* **TASK GOAL**: I'd like an exact copy of every line from the start of the entries below through the line containing "Mark the PstI", please.

##### PROVIDED DATA

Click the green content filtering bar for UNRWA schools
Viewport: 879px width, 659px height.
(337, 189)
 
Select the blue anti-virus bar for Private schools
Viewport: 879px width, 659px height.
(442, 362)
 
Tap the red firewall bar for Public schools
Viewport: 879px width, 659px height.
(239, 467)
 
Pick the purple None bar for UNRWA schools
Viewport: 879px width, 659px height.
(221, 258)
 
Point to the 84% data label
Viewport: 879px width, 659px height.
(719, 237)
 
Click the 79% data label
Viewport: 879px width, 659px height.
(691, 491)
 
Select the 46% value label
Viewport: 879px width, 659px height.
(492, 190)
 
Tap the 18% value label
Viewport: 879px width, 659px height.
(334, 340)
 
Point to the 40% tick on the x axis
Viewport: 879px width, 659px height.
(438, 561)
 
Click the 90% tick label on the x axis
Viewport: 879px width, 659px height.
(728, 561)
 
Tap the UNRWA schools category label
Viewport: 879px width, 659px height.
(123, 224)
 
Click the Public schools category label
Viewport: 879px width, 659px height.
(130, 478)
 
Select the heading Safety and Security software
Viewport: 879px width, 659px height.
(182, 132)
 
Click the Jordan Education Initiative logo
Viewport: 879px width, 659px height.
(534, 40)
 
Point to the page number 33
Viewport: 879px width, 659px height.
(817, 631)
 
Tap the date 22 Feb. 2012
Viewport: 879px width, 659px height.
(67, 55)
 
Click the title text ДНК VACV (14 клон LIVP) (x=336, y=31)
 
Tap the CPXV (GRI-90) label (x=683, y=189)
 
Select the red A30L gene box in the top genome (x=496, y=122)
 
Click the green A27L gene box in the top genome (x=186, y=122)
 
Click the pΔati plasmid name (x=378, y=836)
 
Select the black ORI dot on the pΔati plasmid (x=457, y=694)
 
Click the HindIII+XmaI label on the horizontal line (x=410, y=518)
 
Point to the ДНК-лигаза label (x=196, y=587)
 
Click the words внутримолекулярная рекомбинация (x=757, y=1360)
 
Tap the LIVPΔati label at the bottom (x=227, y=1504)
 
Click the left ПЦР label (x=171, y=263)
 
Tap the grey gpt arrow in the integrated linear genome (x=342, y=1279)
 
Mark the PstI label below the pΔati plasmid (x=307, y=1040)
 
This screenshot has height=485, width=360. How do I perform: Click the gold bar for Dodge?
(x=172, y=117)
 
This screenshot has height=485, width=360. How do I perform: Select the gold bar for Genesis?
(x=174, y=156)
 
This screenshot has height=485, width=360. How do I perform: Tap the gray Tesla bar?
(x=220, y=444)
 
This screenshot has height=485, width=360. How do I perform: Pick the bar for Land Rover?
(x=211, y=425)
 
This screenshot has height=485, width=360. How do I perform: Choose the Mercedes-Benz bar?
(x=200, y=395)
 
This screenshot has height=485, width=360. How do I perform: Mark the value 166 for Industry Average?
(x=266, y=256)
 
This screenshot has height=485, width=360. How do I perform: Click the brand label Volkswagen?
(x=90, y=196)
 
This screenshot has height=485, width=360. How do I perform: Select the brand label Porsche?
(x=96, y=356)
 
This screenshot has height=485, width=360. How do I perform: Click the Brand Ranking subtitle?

##########

* **OUTPUT FOR THIS TASK**:
Click the green content filtering bar for UNRWA schools
Viewport: 879px width, 659px height.
(337, 189)
 
Select the blue anti-virus bar for Private schools
Viewport: 879px width, 659px height.
(442, 362)
 
Tap the red firewall bar for Public schools
Viewport: 879px width, 659px height.
(239, 467)
 
Pick the purple None bar for UNRWA schools
Viewport: 879px width, 659px height.
(221, 258)
 
Point to the 84% data label
Viewport: 879px width, 659px height.
(719, 237)
 
Click the 79% data label
Viewport: 879px width, 659px height.
(691, 491)
 
Select the 46% value label
Viewport: 879px width, 659px height.
(492, 190)
 
Tap the 18% value label
Viewport: 879px width, 659px height.
(334, 340)
 
Point to the 40% tick on the x axis
Viewport: 879px width, 659px height.
(438, 561)
 
Click the 90% tick label on the x axis
Viewport: 879px width, 659px height.
(728, 561)
 
Tap the UNRWA schools category label
Viewport: 879px width, 659px height.
(123, 224)
 
Click the Public schools category label
Viewport: 879px width, 659px height.
(130, 478)
 
Select the heading Safety and Security software
Viewport: 879px width, 659px height.
(182, 132)
 
Click the Jordan Education Initiative logo
Viewport: 879px width, 659px height.
(534, 40)
 
Point to the page number 33
Viewport: 879px width, 659px height.
(817, 631)
 
Tap the date 22 Feb. 2012
Viewport: 879px width, 659px height.
(67, 55)
 
Click the title text ДНК VACV (14 клон LIVP) (x=336, y=31)
 
Tap the CPXV (GRI-90) label (x=683, y=189)
 
Select the red A30L gene box in the top genome (x=496, y=122)
 
Click the green A27L gene box in the top genome (x=186, y=122)
 
Click the pΔati plasmid name (x=378, y=836)
 
Select the black ORI dot on the pΔati plasmid (x=457, y=694)
 
Click the HindIII+XmaI label on the horizontal line (x=410, y=518)
 
Point to the ДНК-лигаза label (x=196, y=587)
 
Click the words внутримолекулярная рекомбинация (x=757, y=1360)
 
Tap the LIVPΔati label at the bottom (x=227, y=1504)
 
Click the left ПЦР label (x=171, y=263)
 
Tap the grey gpt arrow in the integrated linear genome (x=342, y=1279)
 
Mark the PstI label below the pΔati plasmid (x=307, y=1040)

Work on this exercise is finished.